Marmaduke Dando is a tortured soul: his atavistic disposition, seeming ill at ease with the modern world. A self-appointed despairing and melancholic romantic, Dando is unceremoniously catapulted from rubbing shoulders with the likes of Byron, Keats and Dostoevsky in the garret and study room’s of a hazy bygone age, to the harsh realities of a cold dystopian envisioned Metropolis. If further prove of his separation from our technological fetishist society was even needed, a sardonic passage bemoaning about de-humanisation in the face of modernity and progress by the revered and controversial novelist D.H Lawrence, is included as a footnote inside the albums cover.
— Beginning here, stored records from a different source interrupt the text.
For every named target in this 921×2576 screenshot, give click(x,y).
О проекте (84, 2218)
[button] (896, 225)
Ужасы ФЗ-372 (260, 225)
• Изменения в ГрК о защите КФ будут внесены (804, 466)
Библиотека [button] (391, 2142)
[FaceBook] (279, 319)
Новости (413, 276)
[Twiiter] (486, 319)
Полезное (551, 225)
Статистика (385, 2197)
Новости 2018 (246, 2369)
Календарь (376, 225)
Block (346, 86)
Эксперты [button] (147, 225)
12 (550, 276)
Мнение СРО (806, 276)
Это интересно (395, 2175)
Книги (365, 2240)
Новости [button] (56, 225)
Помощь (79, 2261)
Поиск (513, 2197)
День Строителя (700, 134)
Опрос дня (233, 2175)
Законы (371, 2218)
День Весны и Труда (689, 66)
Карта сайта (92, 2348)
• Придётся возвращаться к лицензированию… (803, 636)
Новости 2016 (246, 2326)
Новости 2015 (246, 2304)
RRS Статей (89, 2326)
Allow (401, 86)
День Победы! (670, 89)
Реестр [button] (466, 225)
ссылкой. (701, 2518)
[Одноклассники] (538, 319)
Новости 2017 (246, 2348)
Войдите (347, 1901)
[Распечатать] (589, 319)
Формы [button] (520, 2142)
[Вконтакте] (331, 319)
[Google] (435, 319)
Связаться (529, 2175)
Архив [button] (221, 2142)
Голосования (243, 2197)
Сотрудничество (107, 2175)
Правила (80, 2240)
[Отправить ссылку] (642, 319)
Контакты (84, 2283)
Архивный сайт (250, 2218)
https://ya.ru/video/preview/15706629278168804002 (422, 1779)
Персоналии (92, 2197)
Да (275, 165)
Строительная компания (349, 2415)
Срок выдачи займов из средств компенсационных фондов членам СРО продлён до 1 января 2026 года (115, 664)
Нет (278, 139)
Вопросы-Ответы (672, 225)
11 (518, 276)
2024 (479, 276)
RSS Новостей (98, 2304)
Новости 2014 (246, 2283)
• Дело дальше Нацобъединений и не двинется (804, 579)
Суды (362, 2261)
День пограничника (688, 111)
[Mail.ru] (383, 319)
Musically, our troubled troubadour wistfully croons over a bare and deftly layered accompaniment of mournful piano, searing melodic violins, shuffling drums, and pronounced pining guitars, all swaying between a soundtrack of sorrowful ballads, Weimar epoch cabaret, and Balkan gypsy woe.

Dando’s saddened and stirring swooning vocals share all the more restrained traits of Scott Walker, Jacques Brel, Lloyd Cole and Billy Mckenzie, on this disconsolate and doleful journey. Walker-esque allusions begin with Heathcliffian Surly's opening rue, and tribute of a kind, to the Ukrainian Black Sea port of Odessa, on the track of the same name: picked I assume for its revolutionary bent and historical romanticism – the city was famous for the tragic 1905 workers uprisings, which were depicted in Sergi Eisenstein's ‘Battleship Potemkin’. Our new-age Shelly pens an ode to a place he’s only ever read about and imagined; using its exoticism and mysterious aura to express sentiments to his intended muse.

The reclusive Walker returns, with his own ‘30th Century Man’, which is used as the bedrock for the jangley Apache toms beat and lust-for-life celebration, ‘Life Can’t Get Any Better’; whilst his morose tones echo large on the sadly lovelorn prose of ‘This Is I Ask Of You’.

With his elaborate 18th Century cravats and tailored gentlemen’s attire, the poetic protagonist often drifts into surprising waters: mooning like a carousing mid-70s Bowie and melodramatic Simon Le Bon - of all people - on the French sophisto-noir of ‘If This Is Civilisation’, or revisiting the wry wit and eloquently worded lyrics of Neil Hannon’s Divine Comedy, on the Kierkegaard melancholy of ‘Dead To The World’ – possibly his best outing.

It may seem that with all these influences - worn on our tormented singers sleeves for the entire world to see - that Dando merely apes or pays homage to his inspirational hosts. Yet, in some ways this collection of acutely penned modern stirring songs, carries on the grand tradition of lugubrious and laid bare hymns by his influences with a subtle degree of wit and invention. On paper this album sounds daunting, but somehow at the same time heart-warming, as it chimes with relevance to our own times and attempts to put malady on the map.

Heathcliffian Surly shows that Dando’s cup isn’t just half-empty, but is smeared, cracked and slowly leaking the little content it still has left. To borrow a slightly changed, well-worn line from that Californian sage Brian Wilson, “Dando just wasn’t made for these times”.